# What are you bringing to the meeting?



## molurus73 (Apr 15, 2005)

Just curious what everyone will be bringing to the meeting? Hopefully Matt will remember the leftover sodas and snack mix. And the $1000's of dollars worth of stuff that he has fronted for everyone. 

If anyone has any Alternanthera reineckii, Heteranthera zosterifolia, glosso, or moss of some sort, I wold be interested. I have some cool stuff to trade or if you have tons, free is always nice.  

Also, bring lots of ideas to talk about. We just have to talk quietly because the boss works tonight and tomorrow night so she will be napping behind closed doors.


----------



## EcleckticGirl (Jul 26, 2005)

I am bringing driftwood for Sean and anyone else with long tanks to look over.

I am hoping Erik remembers HC and B. japonica for me. Anyone with a few stems of L. aromatica would be fondly thanked too.


----------



## MatPat (Mar 22, 2004)

I will bring the leftover sodas to the meeting ;-) along with all of the other goods we have ordered since the last meeting. 

I hope everyone remembered to turn their clocks back 1 hour last night and replace the batteries in their smoke detectors!

You may want to be prepared for some folks to get there early Jim


----------



## Troy McClure (Aug 3, 2005)

I don't have any HC that's not covered in thread algae. If you don't care about that, I can bring some for you, Dineen. Otherwise, it's probably best to wait until the November meeting when I can bring something of higher quality. I'll be getting all my CO2 stuff today, so that will certainly help. I will be bringing some B. japonica, L. aromatica, C. balansae, and maybe some moss.


----------



## Rob Tetrazona (Jun 21, 2005)

For all of those involved in the sand order. Please see the pricing breakdown per individual at the following link:

http://home.cinci.rr.com/fishtanks/swoape/SubstrateOrders.htm

Click on the Sand tab at the bottom left of the browser.

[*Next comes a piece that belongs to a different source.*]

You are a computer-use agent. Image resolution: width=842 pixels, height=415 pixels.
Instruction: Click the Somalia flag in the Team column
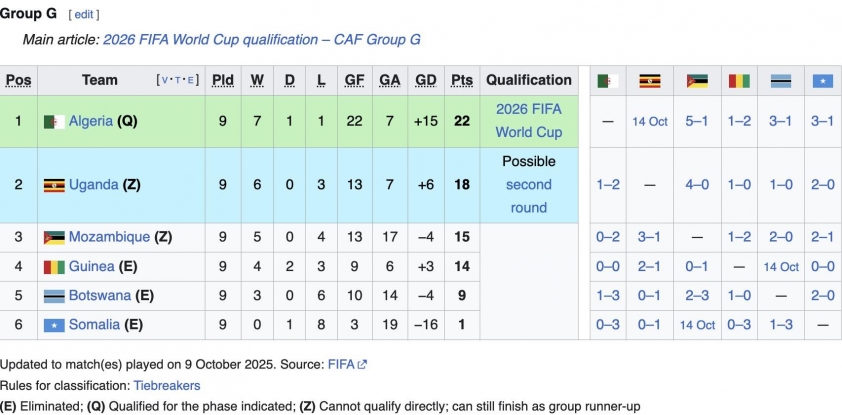(53, 325)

For the October meeting, I'd prefer a check for the amount of the sand only, since that is what we have in hand. The "estimate" for the pending Soilmaster order is included in the link as well as the estimated total for the entire substate. Not a bad deal once everything comes together. For what I usually put in my tanks, I'll be 2 tanks for the price of one.


----------